## YOUR GOAL
For the records that follow, say how many lines have the word "computer" in them. Write the number and nothing more.

★ ★ ★

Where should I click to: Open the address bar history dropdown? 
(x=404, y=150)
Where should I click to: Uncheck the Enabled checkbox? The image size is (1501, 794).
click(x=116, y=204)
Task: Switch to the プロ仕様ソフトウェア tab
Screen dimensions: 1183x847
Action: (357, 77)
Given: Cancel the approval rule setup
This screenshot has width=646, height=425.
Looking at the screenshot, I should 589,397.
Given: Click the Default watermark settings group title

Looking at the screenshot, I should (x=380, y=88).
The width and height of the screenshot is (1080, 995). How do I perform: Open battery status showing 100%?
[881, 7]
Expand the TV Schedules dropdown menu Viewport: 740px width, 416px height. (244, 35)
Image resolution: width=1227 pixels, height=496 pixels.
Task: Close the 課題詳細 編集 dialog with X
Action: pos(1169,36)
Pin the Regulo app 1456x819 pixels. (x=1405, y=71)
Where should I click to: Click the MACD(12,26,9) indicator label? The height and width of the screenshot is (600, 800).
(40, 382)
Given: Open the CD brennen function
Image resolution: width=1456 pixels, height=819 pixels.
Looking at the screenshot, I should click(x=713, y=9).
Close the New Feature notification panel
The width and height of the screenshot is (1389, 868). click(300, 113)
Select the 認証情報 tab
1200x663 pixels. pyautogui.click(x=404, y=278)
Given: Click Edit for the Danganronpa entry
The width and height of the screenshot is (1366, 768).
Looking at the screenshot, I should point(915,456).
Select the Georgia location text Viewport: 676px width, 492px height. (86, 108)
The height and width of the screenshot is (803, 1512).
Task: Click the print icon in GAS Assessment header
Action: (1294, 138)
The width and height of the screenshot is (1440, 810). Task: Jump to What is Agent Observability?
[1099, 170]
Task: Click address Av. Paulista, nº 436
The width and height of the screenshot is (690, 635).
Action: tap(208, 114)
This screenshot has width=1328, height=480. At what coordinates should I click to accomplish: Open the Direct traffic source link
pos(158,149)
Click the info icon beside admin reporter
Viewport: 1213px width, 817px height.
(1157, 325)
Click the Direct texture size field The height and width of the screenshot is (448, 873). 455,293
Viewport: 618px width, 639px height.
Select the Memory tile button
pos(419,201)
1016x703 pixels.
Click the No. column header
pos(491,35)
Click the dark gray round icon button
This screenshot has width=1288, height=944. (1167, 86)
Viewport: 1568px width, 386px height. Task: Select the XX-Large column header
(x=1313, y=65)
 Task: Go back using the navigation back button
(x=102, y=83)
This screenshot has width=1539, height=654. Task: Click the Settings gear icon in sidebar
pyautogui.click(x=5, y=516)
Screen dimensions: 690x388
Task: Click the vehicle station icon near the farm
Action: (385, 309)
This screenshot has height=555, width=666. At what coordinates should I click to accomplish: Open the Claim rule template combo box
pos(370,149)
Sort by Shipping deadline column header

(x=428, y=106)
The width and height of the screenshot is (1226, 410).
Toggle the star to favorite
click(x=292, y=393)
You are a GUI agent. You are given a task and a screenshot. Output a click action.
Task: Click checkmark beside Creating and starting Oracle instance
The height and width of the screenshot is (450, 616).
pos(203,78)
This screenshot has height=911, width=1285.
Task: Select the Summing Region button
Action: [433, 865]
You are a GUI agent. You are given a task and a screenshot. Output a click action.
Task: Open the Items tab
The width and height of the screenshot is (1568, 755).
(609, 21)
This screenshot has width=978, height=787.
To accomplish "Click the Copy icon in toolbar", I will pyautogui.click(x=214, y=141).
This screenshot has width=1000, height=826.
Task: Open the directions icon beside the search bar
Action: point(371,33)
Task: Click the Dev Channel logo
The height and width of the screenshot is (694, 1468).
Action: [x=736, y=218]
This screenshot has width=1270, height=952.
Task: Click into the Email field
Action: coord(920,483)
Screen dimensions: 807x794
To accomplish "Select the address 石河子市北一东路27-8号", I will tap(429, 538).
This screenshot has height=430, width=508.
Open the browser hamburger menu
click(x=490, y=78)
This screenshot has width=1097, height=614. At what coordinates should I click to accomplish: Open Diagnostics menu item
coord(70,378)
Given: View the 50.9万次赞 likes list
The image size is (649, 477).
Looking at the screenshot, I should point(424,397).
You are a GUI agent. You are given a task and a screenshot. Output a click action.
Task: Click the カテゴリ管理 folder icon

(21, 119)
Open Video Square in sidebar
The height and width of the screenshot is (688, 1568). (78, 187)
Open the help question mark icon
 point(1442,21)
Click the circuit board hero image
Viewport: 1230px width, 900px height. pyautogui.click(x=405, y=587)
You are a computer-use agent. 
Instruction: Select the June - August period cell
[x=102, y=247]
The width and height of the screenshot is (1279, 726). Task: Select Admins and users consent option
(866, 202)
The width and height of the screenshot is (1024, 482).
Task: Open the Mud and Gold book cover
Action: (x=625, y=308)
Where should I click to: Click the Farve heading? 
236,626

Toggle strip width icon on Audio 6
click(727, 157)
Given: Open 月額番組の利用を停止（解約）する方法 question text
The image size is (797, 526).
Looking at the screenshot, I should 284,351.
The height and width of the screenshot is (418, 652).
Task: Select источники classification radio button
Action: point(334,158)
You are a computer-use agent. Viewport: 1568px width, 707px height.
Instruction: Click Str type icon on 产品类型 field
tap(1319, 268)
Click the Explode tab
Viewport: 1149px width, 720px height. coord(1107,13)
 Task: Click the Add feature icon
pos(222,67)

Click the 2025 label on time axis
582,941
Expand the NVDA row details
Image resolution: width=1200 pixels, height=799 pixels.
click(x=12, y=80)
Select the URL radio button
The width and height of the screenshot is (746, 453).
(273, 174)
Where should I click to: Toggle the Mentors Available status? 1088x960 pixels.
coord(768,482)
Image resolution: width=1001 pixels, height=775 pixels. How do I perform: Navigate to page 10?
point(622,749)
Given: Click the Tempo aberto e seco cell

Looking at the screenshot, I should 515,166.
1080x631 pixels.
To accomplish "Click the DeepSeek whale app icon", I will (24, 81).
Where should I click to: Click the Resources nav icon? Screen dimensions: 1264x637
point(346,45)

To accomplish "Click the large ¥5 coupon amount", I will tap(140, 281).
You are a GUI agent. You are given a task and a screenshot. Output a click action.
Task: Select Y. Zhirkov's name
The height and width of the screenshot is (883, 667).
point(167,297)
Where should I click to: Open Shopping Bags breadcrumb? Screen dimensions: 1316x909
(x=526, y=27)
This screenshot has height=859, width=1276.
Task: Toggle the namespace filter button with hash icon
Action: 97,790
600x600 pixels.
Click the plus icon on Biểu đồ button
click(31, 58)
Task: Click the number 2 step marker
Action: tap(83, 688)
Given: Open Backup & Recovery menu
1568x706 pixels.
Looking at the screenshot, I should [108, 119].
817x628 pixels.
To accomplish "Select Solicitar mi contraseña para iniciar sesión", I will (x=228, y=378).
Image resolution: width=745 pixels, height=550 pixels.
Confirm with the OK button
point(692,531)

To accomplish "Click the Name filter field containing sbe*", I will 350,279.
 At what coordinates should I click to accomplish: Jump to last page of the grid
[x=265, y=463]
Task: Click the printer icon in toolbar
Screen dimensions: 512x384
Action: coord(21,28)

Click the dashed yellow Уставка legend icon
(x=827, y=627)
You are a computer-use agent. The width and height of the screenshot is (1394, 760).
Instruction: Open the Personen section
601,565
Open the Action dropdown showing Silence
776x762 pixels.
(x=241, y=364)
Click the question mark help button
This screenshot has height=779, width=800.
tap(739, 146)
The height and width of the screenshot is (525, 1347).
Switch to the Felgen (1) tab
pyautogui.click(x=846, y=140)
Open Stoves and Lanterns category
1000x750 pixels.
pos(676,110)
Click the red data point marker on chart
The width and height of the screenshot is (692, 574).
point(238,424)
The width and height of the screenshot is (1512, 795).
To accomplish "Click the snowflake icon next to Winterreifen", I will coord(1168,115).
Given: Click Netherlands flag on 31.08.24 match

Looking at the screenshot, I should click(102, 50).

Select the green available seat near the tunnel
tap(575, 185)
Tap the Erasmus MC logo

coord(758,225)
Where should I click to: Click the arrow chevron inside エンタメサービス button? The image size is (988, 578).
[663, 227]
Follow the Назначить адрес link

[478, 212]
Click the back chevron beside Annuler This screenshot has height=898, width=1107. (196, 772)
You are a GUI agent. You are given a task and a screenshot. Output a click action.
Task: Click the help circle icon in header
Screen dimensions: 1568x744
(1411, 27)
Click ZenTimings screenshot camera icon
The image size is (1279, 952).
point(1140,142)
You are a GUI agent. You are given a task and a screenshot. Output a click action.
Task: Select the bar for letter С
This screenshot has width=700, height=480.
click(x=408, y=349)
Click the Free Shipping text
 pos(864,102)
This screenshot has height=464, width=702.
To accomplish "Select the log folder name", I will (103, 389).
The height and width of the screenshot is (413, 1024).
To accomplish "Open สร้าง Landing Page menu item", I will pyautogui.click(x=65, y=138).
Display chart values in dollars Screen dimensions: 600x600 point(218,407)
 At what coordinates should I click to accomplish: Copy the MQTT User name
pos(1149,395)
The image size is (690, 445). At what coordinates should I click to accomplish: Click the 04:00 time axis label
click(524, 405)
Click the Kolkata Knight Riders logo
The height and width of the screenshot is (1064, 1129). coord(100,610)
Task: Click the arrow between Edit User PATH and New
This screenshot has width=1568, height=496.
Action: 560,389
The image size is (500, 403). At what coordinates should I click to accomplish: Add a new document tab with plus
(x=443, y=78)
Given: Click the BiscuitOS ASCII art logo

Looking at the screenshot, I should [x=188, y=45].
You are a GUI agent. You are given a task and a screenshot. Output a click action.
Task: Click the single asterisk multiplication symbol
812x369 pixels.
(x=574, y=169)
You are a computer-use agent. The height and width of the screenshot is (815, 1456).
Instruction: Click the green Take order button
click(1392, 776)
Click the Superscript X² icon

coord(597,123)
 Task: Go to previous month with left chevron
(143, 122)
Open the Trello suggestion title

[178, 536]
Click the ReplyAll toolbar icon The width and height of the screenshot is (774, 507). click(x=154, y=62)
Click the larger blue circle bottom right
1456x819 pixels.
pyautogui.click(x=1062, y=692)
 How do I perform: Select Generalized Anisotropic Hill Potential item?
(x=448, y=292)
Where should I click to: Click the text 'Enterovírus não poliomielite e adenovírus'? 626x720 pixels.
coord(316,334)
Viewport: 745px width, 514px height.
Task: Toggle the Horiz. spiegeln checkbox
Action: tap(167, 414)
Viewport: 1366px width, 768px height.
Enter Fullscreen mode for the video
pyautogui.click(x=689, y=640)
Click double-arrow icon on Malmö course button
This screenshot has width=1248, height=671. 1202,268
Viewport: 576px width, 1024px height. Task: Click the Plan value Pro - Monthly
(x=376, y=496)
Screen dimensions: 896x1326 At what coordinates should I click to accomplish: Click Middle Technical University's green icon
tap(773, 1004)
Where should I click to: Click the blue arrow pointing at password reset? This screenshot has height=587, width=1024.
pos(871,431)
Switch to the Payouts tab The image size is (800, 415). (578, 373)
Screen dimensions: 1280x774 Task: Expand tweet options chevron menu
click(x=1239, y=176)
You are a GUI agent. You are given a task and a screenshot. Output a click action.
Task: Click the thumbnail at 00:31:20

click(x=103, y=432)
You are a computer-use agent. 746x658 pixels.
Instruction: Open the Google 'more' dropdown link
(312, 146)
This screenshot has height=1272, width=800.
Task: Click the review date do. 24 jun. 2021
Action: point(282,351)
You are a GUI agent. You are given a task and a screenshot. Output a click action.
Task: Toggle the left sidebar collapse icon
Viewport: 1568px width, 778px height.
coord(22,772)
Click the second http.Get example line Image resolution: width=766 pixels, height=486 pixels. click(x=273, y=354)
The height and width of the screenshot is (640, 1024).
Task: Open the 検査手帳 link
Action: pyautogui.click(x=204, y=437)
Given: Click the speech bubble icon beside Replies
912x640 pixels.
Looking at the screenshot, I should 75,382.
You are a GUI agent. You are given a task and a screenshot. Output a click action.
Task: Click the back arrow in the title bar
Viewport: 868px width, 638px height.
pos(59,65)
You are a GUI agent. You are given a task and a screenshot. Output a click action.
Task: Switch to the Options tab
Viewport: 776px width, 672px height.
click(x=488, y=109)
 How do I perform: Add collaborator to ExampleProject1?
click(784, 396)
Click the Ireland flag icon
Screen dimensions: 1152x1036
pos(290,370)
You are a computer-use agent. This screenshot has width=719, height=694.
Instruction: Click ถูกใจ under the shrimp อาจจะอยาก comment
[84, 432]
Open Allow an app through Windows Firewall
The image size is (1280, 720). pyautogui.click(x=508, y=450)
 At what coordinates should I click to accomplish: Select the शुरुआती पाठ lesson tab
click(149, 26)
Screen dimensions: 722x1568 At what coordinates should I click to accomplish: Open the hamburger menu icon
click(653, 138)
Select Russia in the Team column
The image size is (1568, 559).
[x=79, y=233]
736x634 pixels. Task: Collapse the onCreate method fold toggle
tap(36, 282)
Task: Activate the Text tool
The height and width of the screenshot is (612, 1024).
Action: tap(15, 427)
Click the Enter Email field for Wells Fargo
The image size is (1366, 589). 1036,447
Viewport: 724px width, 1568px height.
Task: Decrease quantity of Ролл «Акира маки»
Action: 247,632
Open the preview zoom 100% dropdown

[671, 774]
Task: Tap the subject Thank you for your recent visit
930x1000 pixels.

★ ★ ★

## FINISHED TASK
6